My favorite room was the bubble room. It amazed me that it was okay to do some things that were normally against the rules. Here was a whole room dedicated to bubble soap! And if you spilled on the floor, it didn’t matter.
Going to a game park or an aquarium is a wonderful way to learn about the animals featured in science textbooks. At a game park, I learned that moose like to play with toys. The moose that was kept at the game park in Gray, Maine, had a tractor tire that he enjoyed rolling around and picking up with his antlers. It looked kind of awkward to me, but he seemed to enjoy it. (And there’s no sense in arguing with a seven-foot, 1,500-pound creature.)
If your children have a bent toward music or theatre, attending plays and concerts will give them exposure that may spark their interest and encourage them to want to learn more. When I saw the Bangor Symphony Orchestra and the Robinson Ballet Company perform the Nutcracker Suite, one of my favorite storybooks came to life before my eyes. I finally understoodwhy Marie was scared of the mice—they really were bigger than she was, and quite frightening. I have no doubt that attending performances such as this encouraged me to write my own stories and helped me later on as a teenager to organize amateur productions for my homeschool fine arts festival.

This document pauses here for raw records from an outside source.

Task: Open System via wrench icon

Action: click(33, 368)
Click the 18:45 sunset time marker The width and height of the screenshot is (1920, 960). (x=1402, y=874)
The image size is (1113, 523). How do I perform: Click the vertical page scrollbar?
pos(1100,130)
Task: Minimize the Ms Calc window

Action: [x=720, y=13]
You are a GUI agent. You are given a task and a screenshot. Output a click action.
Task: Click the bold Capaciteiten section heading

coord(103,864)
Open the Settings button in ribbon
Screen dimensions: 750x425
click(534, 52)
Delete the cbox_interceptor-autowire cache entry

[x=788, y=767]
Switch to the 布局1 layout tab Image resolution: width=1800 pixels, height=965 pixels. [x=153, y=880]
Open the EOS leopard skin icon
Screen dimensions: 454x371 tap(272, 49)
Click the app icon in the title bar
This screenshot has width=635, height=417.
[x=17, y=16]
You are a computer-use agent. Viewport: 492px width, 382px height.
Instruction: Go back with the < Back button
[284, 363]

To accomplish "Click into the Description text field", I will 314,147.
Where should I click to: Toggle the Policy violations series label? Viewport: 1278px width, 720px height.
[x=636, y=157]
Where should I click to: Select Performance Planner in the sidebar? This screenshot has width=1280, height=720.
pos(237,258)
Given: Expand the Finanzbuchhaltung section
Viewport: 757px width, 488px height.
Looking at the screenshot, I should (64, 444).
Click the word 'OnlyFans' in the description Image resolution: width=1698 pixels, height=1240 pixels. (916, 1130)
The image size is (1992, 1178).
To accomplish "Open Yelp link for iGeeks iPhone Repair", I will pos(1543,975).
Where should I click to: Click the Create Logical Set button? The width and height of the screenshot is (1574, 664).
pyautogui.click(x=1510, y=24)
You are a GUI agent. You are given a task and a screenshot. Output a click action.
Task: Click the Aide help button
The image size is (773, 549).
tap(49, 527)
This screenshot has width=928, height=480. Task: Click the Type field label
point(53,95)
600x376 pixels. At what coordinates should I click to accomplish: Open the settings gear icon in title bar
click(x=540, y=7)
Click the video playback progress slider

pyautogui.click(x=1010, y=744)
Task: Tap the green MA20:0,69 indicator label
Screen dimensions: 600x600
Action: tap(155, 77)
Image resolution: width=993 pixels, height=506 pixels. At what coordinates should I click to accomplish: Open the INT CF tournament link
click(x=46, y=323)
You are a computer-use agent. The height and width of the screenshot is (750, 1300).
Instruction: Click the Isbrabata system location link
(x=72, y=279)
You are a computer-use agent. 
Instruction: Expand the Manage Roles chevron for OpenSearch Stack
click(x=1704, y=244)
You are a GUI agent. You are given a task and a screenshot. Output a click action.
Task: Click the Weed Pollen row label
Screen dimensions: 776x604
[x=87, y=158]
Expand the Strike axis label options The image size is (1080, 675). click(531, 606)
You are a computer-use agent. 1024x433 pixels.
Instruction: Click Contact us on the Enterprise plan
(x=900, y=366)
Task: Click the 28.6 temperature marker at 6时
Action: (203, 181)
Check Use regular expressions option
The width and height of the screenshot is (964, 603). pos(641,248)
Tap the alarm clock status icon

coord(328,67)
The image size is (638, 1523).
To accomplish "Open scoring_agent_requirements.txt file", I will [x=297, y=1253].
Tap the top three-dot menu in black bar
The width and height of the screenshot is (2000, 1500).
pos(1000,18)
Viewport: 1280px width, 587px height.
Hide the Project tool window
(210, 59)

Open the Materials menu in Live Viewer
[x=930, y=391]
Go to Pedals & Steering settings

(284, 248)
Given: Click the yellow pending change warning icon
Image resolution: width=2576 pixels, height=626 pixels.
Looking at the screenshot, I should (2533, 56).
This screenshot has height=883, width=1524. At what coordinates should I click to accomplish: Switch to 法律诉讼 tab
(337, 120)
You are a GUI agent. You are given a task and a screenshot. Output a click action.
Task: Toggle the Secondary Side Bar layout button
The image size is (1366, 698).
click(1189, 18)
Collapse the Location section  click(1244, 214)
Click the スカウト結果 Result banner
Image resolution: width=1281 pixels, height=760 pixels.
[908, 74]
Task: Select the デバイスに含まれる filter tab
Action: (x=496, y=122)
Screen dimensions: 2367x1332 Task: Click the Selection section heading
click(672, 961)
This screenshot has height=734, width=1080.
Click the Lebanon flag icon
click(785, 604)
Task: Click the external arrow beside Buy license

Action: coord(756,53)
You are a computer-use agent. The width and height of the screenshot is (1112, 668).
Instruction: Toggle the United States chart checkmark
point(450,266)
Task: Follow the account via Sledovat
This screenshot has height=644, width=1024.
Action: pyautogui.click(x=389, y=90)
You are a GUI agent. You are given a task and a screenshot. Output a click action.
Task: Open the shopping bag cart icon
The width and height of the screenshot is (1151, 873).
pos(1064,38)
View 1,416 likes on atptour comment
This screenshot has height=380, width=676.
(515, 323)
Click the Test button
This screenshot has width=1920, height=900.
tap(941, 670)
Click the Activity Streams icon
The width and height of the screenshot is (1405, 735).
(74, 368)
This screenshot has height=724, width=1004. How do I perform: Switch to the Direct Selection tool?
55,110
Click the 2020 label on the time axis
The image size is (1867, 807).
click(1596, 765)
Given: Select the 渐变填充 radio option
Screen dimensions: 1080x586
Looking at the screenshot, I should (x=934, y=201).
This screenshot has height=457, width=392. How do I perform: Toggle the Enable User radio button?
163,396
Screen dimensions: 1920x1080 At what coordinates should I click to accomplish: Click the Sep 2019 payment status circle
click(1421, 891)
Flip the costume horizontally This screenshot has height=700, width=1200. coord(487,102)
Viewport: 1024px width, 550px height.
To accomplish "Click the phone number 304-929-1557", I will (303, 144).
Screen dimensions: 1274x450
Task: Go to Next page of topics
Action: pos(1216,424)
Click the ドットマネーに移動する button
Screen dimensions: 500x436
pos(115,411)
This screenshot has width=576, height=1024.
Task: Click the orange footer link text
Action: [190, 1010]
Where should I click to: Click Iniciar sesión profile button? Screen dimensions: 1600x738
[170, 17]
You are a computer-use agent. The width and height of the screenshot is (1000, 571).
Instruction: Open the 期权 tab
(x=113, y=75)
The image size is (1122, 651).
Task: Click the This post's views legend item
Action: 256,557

Touring a police station or a National Guard base is a great way to teach your children about some of our country’s internal and external defense institutions. Children generally enjoy learning about what our officials are doing to keep our country safe and to preserve peace internationally.
My homeschool group toured a police station where we were briefed on a routine work day and shown how some of the special equipment worked. One of the officers did a few checks on some of our parents’ driving records. (Thankfully, everyone had a clean record.) We all had our fingerprints taken and visited the empty holding cell where prisoners are sometimes kept until they can be transferred to a penitentiary.
All of these activities were a lot of fun for me. Because we tend to remember what we’ve seen and touched, what your children learn from field trips reinforces what they’ve read. Combining field trips with classroom lessons will help your children to retain knowledge for years to come.